▸ **Requirement**:
Copy out the passage on Barraclough v Brown and statutory remedies word for word.

▸ **Source extract**:

* * * * * * * * *

It appears that in Bani v Maersk the court took the view that the provisions of ss. 63 and 64 of the Labour Act on unfair termination fall under the third class of cases set out by Willes J. The House of Lords in the case of Barraclough v Brown [1897] A.C. 615, endorsed these principles of the common law stated in Willes J's dictum. The facts of that case are as follows. Section 47 of the Aire and Calder Navigation Act of 1889 provided that if any vessel should be sunk in any part of the navigation of the river Ouse and if the owner should not remove it, it shall be lawful for the undertakers to remove the vessel and the 'undertakers may, if they think fit, recover such expenses from the owner of such vessel in a court of summary jurisdiction.' The undertakers having removed a sunken vessel, sued in the High Court for recovery of the expenses from the owners of the vessel. On an objection as to jurisdiction, it was held by the House of Lords that the right conferred by the statute to recover the expenses not being a common law right, but a right created by the statute which itself provided for the remedy in a court of summary jurisdiction, the normal remedy of a direct approach to the High Court was excluded. In other words where a statute creates a new right which did not previously  exist apart from the statute creating it, and the same statute goes on to provide a remedy and a method of enforcing it, it is that method that must prevail.

* * * * * * * * *

▸ **Dataset excerpt**:
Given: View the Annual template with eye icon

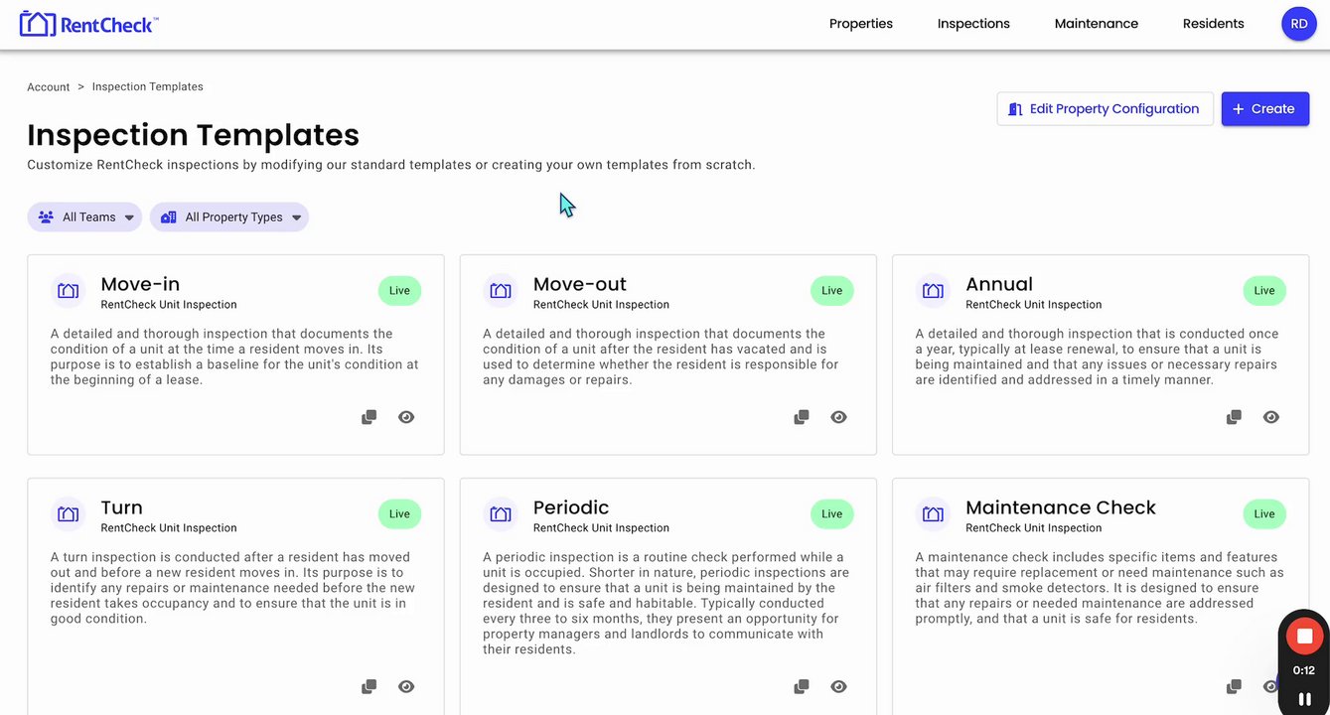Looking at the screenshot, I should 1270,417.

* * * * * * * * *

▸ **The result**:
It appears that in Bani v Maersk the court took the view that the provisions of ss. 63 and 64 of the Labour Act on unfair termination fall under the third class of cases set out by Willes J. The House of Lords in the case of Barraclough v Brown [1897] A.C. 615, endorsed these principles of the common law stated in Willes J's dictum. The facts of that case are as follows. Section 47 of the Aire and Calder Navigation Act of 1889 provided that if any vessel should be sunk in any part of the navigation of the river Ouse and if the owner should not remove it, it shall be lawful for the undertakers to remove the vessel and the 'undertakers may, if they think fit, recover such expenses from the owner of such vessel in a court of summary jurisdiction.' The undertakers having removed a sunken vessel, sued in the High Court for recovery of the expenses from the owners of the vessel. On an objection as to jurisdiction, it was held by the House of Lords that the right conferred by the statute to recover the expenses not being a common law right, but a right created by the statute which itself provided for the remedy in a court of summary jurisdiction, the normal remedy of a direct approach to the High Court was excluded. In other words where a statute creates a new right which did not previously  exist apart from the statute creating it, and the same statute goes on to provide a remedy and a method of enforcing it, it is that method that must prevail.